== Task statement ==
Repeat the material in full. Keep every line exactly as it is.

== Material for the task ==
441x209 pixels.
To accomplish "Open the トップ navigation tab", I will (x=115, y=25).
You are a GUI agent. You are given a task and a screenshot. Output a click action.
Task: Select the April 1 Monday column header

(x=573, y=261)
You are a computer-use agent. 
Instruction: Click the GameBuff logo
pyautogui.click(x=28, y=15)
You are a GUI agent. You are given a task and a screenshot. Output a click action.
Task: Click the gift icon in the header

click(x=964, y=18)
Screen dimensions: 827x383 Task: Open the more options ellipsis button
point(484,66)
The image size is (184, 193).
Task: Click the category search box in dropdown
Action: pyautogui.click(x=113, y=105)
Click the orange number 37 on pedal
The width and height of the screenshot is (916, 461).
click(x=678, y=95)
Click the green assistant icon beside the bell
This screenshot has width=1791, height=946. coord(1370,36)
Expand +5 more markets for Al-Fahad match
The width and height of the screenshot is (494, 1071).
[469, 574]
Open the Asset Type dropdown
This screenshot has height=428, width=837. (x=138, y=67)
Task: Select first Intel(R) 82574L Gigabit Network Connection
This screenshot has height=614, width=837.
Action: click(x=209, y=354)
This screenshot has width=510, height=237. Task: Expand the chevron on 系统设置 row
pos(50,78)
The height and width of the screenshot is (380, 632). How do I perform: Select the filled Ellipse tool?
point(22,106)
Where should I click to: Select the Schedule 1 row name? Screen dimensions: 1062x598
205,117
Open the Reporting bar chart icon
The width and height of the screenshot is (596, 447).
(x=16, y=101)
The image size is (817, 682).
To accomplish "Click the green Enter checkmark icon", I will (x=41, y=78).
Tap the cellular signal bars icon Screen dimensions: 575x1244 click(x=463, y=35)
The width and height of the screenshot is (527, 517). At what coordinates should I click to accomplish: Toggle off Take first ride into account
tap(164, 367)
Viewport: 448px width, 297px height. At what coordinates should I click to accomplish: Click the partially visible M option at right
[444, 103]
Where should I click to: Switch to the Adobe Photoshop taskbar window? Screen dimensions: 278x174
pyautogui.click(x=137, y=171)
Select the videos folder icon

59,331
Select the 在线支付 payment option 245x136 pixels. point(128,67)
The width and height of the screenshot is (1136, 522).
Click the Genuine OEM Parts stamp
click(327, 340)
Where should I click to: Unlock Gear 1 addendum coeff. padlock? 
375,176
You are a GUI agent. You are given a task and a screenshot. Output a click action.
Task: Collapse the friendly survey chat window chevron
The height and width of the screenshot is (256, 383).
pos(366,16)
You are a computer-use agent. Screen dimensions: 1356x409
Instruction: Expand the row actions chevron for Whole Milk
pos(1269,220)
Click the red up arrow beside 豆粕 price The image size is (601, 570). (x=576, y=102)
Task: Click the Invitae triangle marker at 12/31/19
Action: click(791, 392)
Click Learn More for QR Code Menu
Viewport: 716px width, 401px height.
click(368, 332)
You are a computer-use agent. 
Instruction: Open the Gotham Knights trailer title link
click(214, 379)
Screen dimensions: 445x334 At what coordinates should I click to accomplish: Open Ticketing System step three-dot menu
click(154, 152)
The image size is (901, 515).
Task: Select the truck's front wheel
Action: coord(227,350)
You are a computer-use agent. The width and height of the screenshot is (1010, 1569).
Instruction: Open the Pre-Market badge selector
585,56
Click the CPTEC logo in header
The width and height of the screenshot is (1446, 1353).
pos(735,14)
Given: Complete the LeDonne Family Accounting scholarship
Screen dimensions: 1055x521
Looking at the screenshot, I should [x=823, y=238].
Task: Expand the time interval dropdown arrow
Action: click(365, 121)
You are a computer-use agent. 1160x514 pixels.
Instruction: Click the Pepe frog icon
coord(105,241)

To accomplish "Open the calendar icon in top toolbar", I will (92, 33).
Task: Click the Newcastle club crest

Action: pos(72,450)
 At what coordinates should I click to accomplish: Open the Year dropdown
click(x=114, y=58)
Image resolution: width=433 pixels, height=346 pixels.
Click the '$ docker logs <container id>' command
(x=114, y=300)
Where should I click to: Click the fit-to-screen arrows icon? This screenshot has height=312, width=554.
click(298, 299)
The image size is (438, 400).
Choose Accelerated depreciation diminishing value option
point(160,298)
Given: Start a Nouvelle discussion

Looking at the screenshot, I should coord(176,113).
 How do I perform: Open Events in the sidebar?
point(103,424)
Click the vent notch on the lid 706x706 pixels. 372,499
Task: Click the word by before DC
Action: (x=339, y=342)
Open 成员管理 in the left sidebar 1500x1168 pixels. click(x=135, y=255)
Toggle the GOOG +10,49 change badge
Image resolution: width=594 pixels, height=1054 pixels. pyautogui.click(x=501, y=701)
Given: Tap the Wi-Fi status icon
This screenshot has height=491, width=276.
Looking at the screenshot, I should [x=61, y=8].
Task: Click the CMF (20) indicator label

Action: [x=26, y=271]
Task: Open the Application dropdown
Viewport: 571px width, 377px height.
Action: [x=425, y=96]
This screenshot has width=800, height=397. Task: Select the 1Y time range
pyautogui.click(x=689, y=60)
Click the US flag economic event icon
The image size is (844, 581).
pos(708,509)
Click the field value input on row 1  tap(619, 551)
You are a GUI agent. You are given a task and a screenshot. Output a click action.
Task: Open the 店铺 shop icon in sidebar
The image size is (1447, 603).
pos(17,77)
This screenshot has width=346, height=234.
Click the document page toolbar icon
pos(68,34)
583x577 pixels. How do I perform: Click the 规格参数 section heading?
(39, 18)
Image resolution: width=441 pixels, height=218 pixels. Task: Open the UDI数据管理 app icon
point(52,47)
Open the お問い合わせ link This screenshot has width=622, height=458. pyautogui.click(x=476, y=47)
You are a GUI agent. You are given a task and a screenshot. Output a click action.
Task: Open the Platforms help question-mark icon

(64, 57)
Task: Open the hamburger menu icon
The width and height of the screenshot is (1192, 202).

== Task response ==
441x209 pixels.
To accomplish "Open the トップ navigation tab", I will (x=115, y=25).
You are a GUI agent. You are given a task and a screenshot. Output a click action.
Task: Select the April 1 Monday column header

(x=573, y=261)
You are a computer-use agent. 
Instruction: Click the GameBuff logo
pyautogui.click(x=28, y=15)
You are a GUI agent. You are given a task and a screenshot. Output a click action.
Task: Click the gift icon in the header

click(x=964, y=18)
Screen dimensions: 827x383 Task: Open the more options ellipsis button
point(484,66)
The image size is (184, 193).
Task: Click the category search box in dropdown
Action: pyautogui.click(x=113, y=105)
Click the orange number 37 on pedal
The width and height of the screenshot is (916, 461).
click(x=678, y=95)
Click the green assistant icon beside the bell
This screenshot has width=1791, height=946. coord(1370,36)
Expand +5 more markets for Al-Fahad match
The width and height of the screenshot is (494, 1071).
[469, 574]
Open the Asset Type dropdown
This screenshot has height=428, width=837. (x=138, y=67)
Task: Select first Intel(R) 82574L Gigabit Network Connection
This screenshot has height=614, width=837.
Action: click(x=209, y=354)
This screenshot has width=510, height=237. Task: Expand the chevron on 系统设置 row
pos(50,78)
The height and width of the screenshot is (380, 632). How do I perform: Select the filled Ellipse tool?
point(22,106)
Where should I click to: Select the Schedule 1 row name? Screen dimensions: 1062x598
205,117
Open the Reporting bar chart icon
The width and height of the screenshot is (596, 447).
(x=16, y=101)
The image size is (817, 682).
To accomplish "Click the green Enter checkmark icon", I will (x=41, y=78).
Tap the cellular signal bars icon Screen dimensions: 575x1244 click(x=463, y=35)
The width and height of the screenshot is (527, 517). At what coordinates should I click to accomplish: Toggle off Take first ride into account
tap(164, 367)
Viewport: 448px width, 297px height. At what coordinates should I click to accomplish: Click the partially visible M option at right
[444, 103]
Where should I click to: Switch to the Adobe Photoshop taskbar window? Screen dimensions: 278x174
pyautogui.click(x=137, y=171)
Select the videos folder icon

59,331
Select the 在线支付 payment option 245x136 pixels. point(128,67)
The width and height of the screenshot is (1136, 522).
Click the Genuine OEM Parts stamp
click(327, 340)
Where should I click to: Unlock Gear 1 addendum coeff. padlock? 
375,176
You are a GUI agent. You are given a task and a screenshot. Output a click action.
Task: Collapse the friendly survey chat window chevron
The height and width of the screenshot is (256, 383).
pos(366,16)
You are a computer-use agent. Screen dimensions: 1356x409
Instruction: Expand the row actions chevron for Whole Milk
pos(1269,220)
Click the red up arrow beside 豆粕 price The image size is (601, 570). (x=576, y=102)
Task: Click the Invitae triangle marker at 12/31/19
Action: click(791, 392)
Click Learn More for QR Code Menu
Viewport: 716px width, 401px height.
click(368, 332)
You are a computer-use agent. 
Instruction: Open the Gotham Knights trailer title link
click(214, 379)
Screen dimensions: 445x334 At what coordinates should I click to accomplish: Open Ticketing System step three-dot menu
click(154, 152)
The image size is (901, 515).
Task: Select the truck's front wheel
Action: coord(227,350)
You are a computer-use agent. The width and height of the screenshot is (1010, 1569).
Instruction: Open the Pre-Market badge selector
585,56
Click the CPTEC logo in header
The width and height of the screenshot is (1446, 1353).
pos(735,14)
Given: Complete the LeDonne Family Accounting scholarship
Screen dimensions: 1055x521
Looking at the screenshot, I should [x=823, y=238].
Task: Expand the time interval dropdown arrow
Action: click(365, 121)
You are a computer-use agent. 1160x514 pixels.
Instruction: Click the Pepe frog icon
coord(105,241)

To accomplish "Open the calendar icon in top toolbar", I will (92, 33).
Task: Click the Newcastle club crest

Action: pos(72,450)
 At what coordinates should I click to accomplish: Open the Year dropdown
click(x=114, y=58)
Image resolution: width=433 pixels, height=346 pixels.
Click the '$ docker logs <container id>' command
(x=114, y=300)
Where should I click to: Click the fit-to-screen arrows icon? This screenshot has height=312, width=554.
click(298, 299)
The image size is (438, 400).
Choose Accelerated depreciation diminishing value option
point(160,298)
Given: Start a Nouvelle discussion

Looking at the screenshot, I should coord(176,113).
 How do I perform: Open Events in the sidebar?
point(103,424)
Click the vent notch on the lid 706x706 pixels. 372,499
Task: Click the word by before DC
Action: (x=339, y=342)
Open 成员管理 in the left sidebar 1500x1168 pixels. click(x=135, y=255)
Toggle the GOOG +10,49 change badge
Image resolution: width=594 pixels, height=1054 pixels. pyautogui.click(x=501, y=701)
Given: Tap the Wi-Fi status icon
This screenshot has height=491, width=276.
Looking at the screenshot, I should [x=61, y=8].
Task: Click the CMF (20) indicator label

Action: [x=26, y=271]
Task: Open the Application dropdown
Viewport: 571px width, 377px height.
Action: [x=425, y=96]
This screenshot has width=800, height=397. Task: Select the 1Y time range
pyautogui.click(x=689, y=60)
Click the US flag economic event icon
The image size is (844, 581).
pos(708,509)
Click the field value input on row 1  tap(619, 551)
You are a GUI agent. You are given a task and a screenshot. Output a click action.
Task: Open the 店铺 shop icon in sidebar
The image size is (1447, 603).
pos(17,77)
This screenshot has width=346, height=234.
Click the document page toolbar icon
pos(68,34)
583x577 pixels. How do I perform: Click the 规格参数 section heading?
(39, 18)
Image resolution: width=441 pixels, height=218 pixels. Task: Open the UDI数据管理 app icon
point(52,47)
Open the お問い合わせ link This screenshot has width=622, height=458. pyautogui.click(x=476, y=47)
You are a GUI agent. You are given a task and a screenshot. Output a click action.
Task: Open the Platforms help question-mark icon

(64, 57)
Task: Open the hamburger menu icon
The width and height of the screenshot is (1192, 202).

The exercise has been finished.